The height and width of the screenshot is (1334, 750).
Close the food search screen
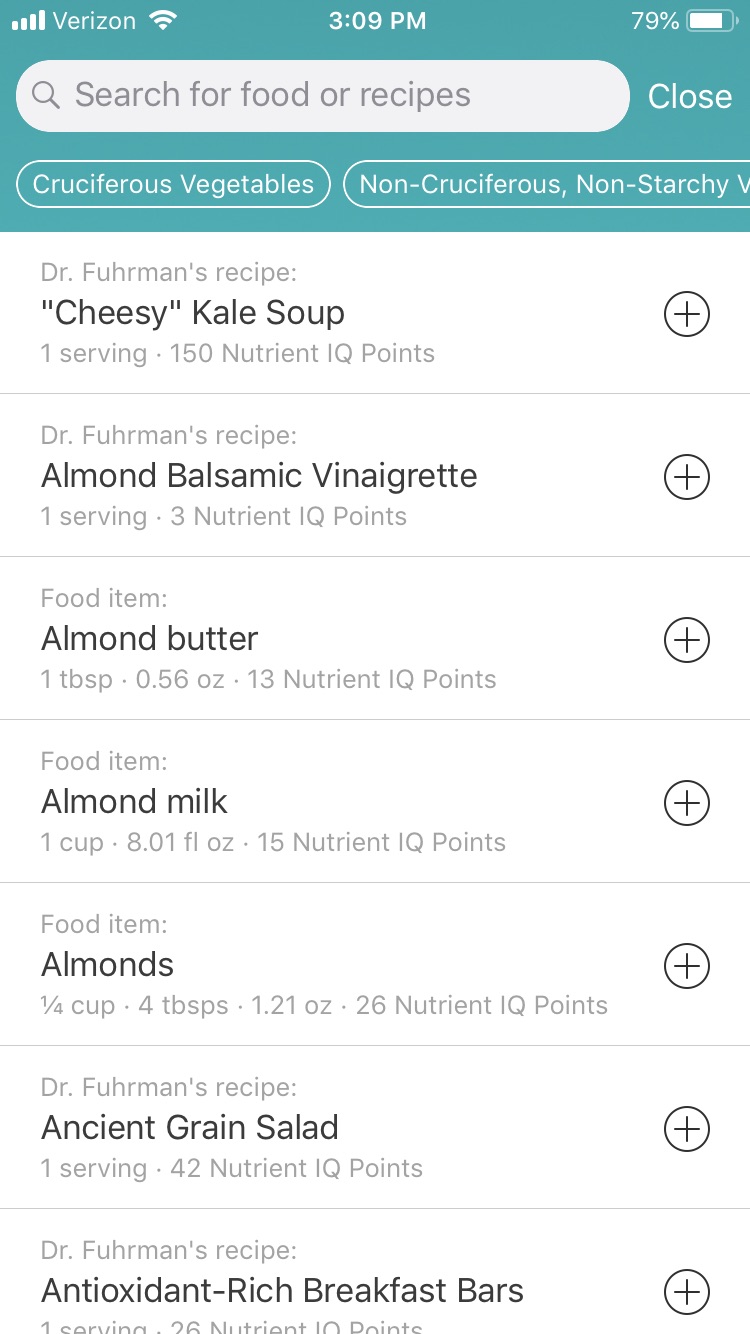[x=690, y=96]
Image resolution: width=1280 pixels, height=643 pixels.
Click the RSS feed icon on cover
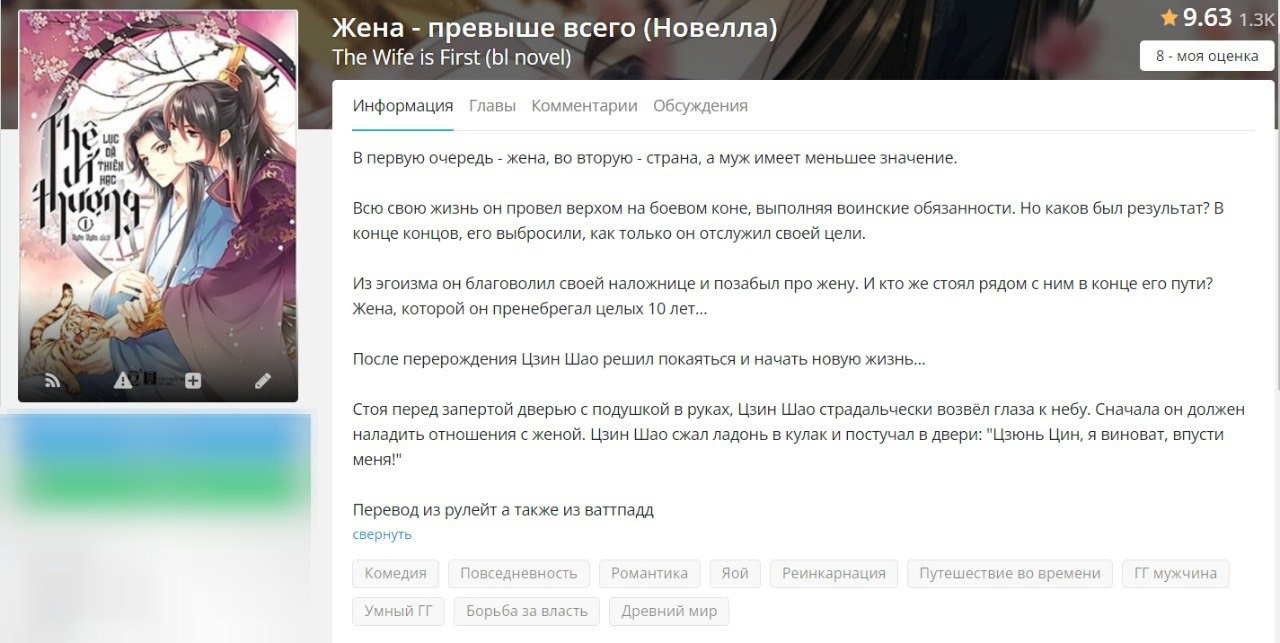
┄┄┄┄┄┄┄┄┄┄┄┄┄┄┄┄┄┄┄┄
#### HOW TO COMPLETE THIS TASK
Return every line from the entries that holds the string "width".

#### RESULT BELOW
The height and width of the screenshot is (1334, 750).
Image resolution: width=1280 pixels, height=643 pixels.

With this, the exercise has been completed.